The concept of the artistic ancestor is actually indirectly addressed by Moore himself in Sacré Bleu. Near the end of the story he mentions one the main characters, Toulouse Lautrec, meeting with Oscar Wilde with whom he shares the wild story of The Colorman, and the creature’s ability to keep himself young through the power of magical paintings. In Moore’s story this is where Wilde got the idea for one of his most famous works, The Picture of Dorian Gray, a novel about an aristocrat that remains forever young while a portrait of himself that he keeps locked away shows him slowly aging. Originally published in 1891, Wilde’s story of course would have been the one that influenced Moore rather than the other way around. It’s an intriguing example of the fluidity of ideas throughout time within the very book that caused me to doubt the originality of my own story.

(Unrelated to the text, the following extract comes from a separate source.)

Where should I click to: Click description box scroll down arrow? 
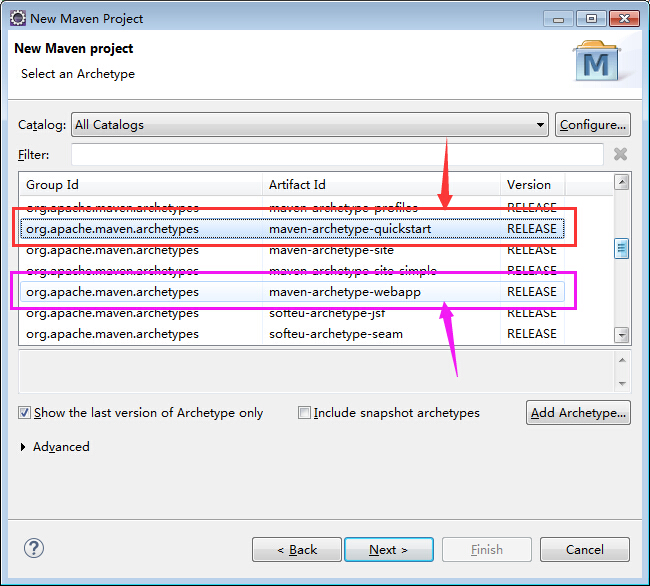coord(622,383)
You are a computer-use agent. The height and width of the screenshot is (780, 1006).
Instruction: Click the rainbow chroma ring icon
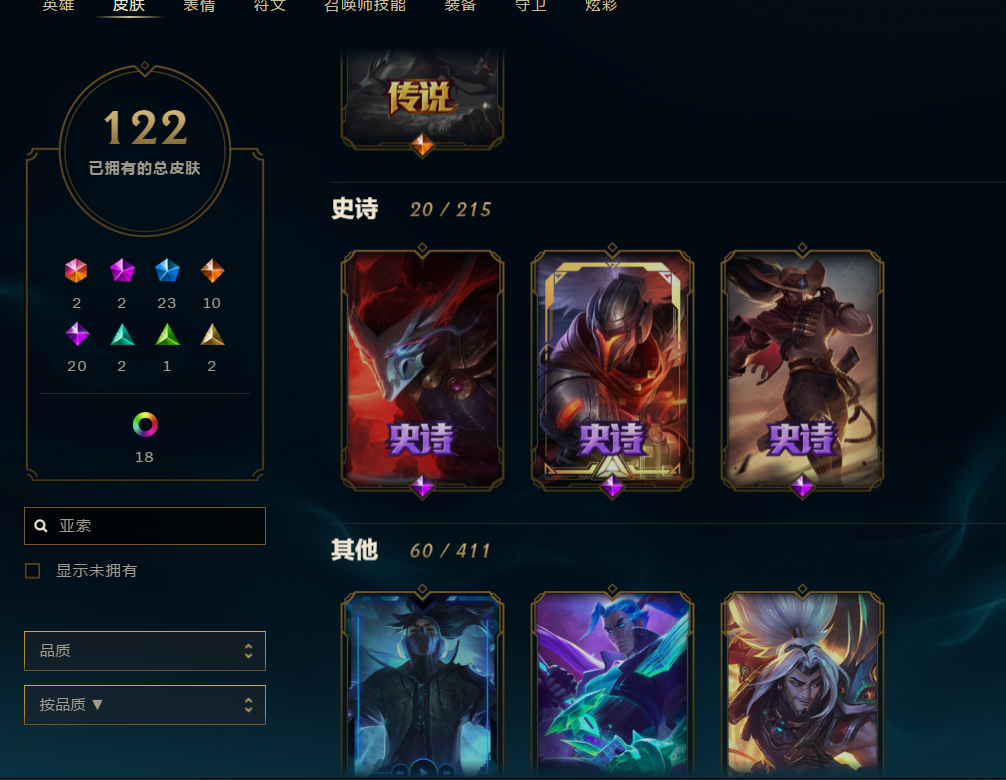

“Art is theft” reads a Pablo Picasso quotation in Kleon’s book. The trick, it seems to me, is raising the bar on what could be a simple smash and grab crime. How do you avoid the brutal directness of plagiarism, a mugging of someone’s idea, and transform it into something more akin to the elegant elaboration of a Thomas Crown Affair-style heist? The answer lies in the execution. All ideas have lineages. It’s the responsibility of the artist to pay tribute to these, not by replicating more of the same, but by using the artistic building blocks, passed down through the generations, to fashion something new, to give birth to the next great work in a family tree of interconnected creativity.

Image credit: FRANK151

2 Responses

  1. Shannon Ezer says:

    Hi! my name is Shannon, I am a third year musical theatre student who is in the process of creating their own show. The photo at the top of your page is absolutely amazing and I was wondering if I could use it in the poster that I am creating.
    best,
    Shannon

    1. Garen Glazier says:

      Hi Shannon – sorry for my late response. I would love to give you permission, but if you scroll down to the end of my post you’ll see in the image credit link that I found it on a different website. I clicked through out of curiosity and it looks like the particular page I found it on is gone now, but you might want to contact them if you are still in need of the image. Thank you!